Source data ->
---

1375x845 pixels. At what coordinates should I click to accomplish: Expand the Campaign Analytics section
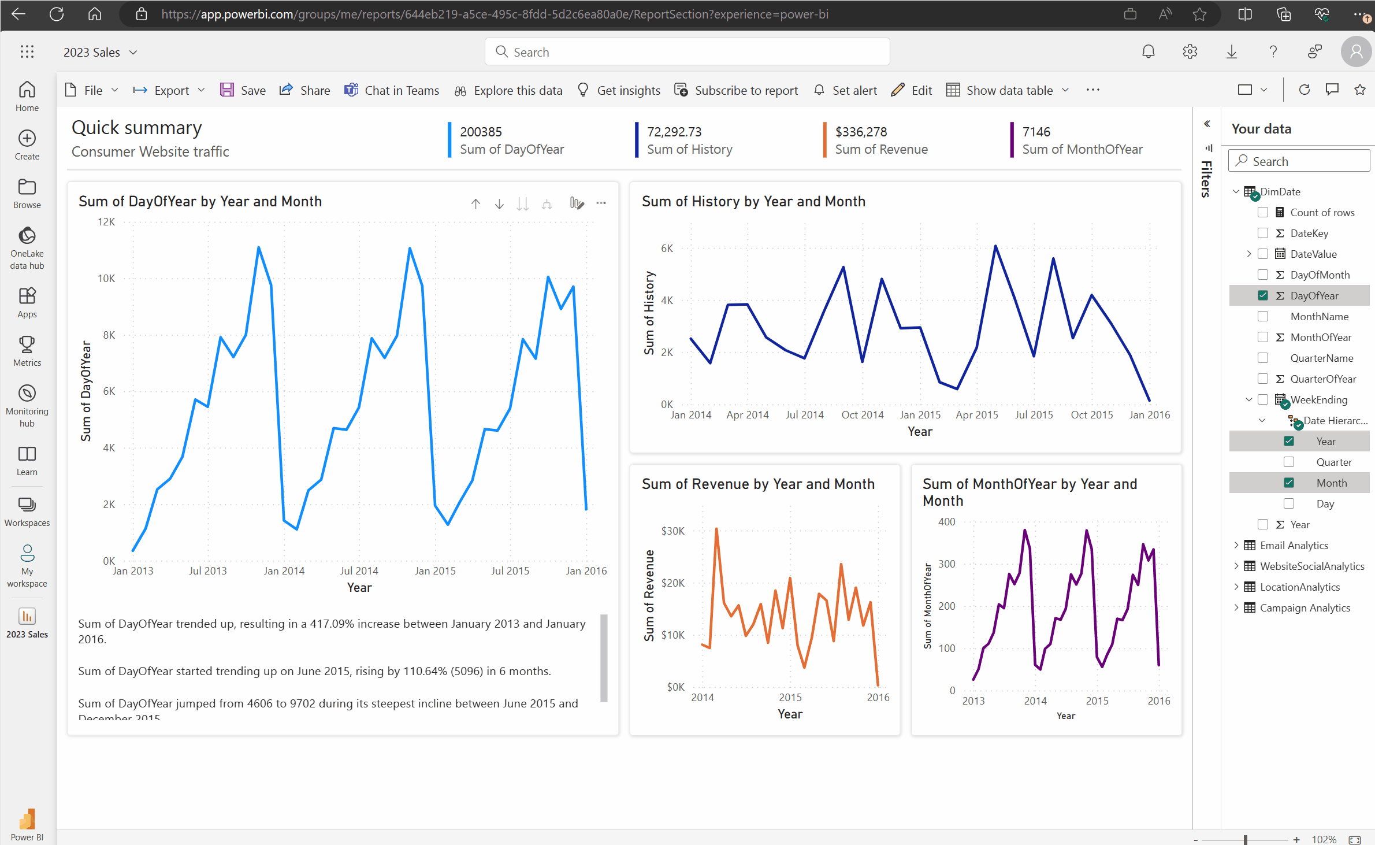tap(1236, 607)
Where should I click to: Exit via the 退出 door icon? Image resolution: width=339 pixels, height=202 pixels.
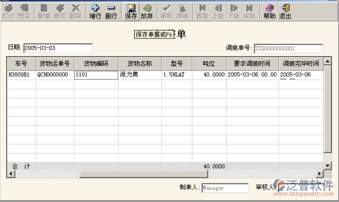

---

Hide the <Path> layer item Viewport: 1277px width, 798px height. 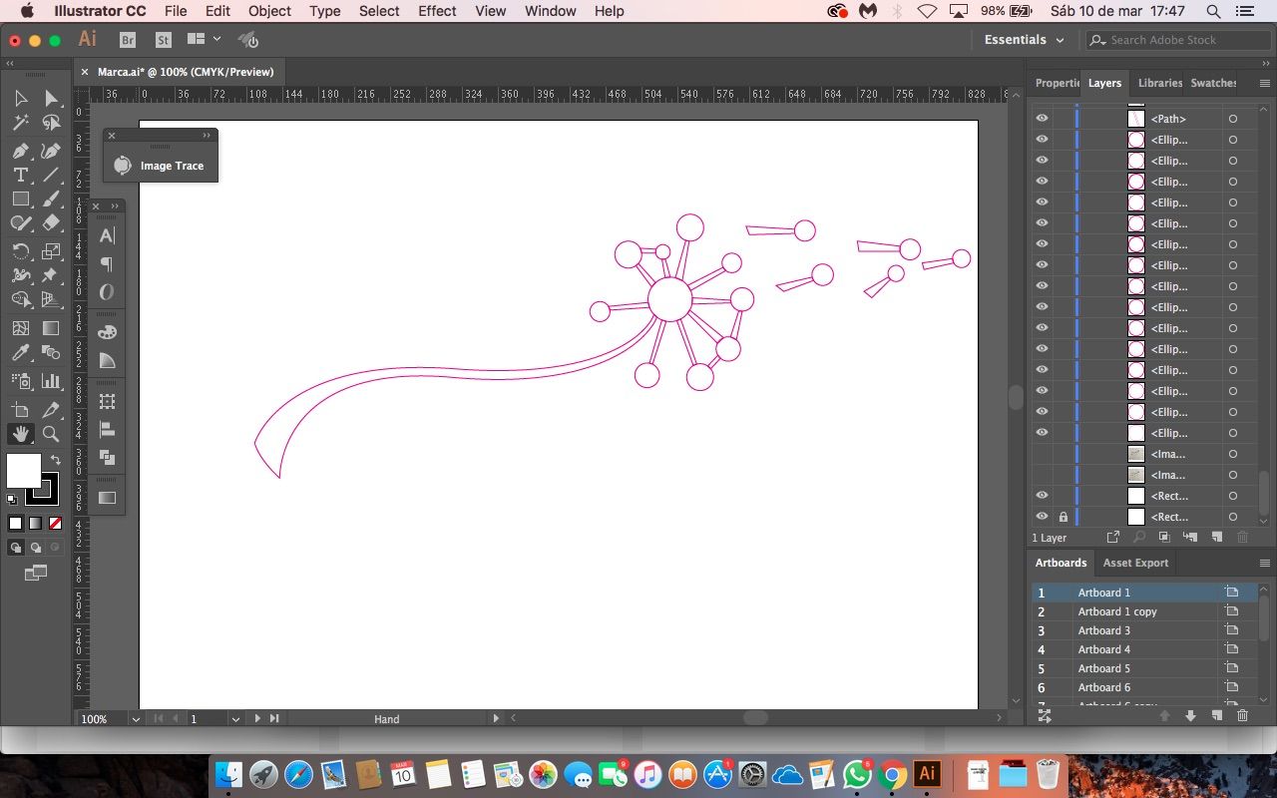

---

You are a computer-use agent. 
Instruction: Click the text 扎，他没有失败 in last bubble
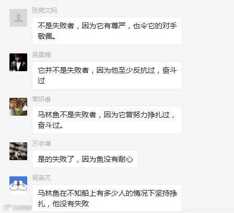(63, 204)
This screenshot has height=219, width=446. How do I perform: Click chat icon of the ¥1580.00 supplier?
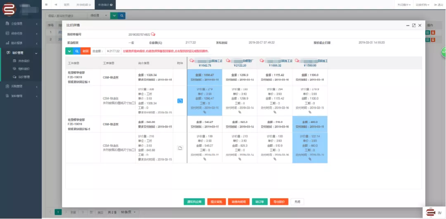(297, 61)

---

Try it -> Only the lines above starting with the line with "1375x845 pixels. At" and going on through the line with "Where should I" belong in the answer; repeat them exactly, minus any picture.

Exercise result ->
1375x845 pixels. At what coordinates should I click to accomplish: Expand the Campaign Analytics section
tap(1236, 607)
Where should I click to: Exit via the 退出 door icon? Image resolution: width=339 pixels, height=202 pixels.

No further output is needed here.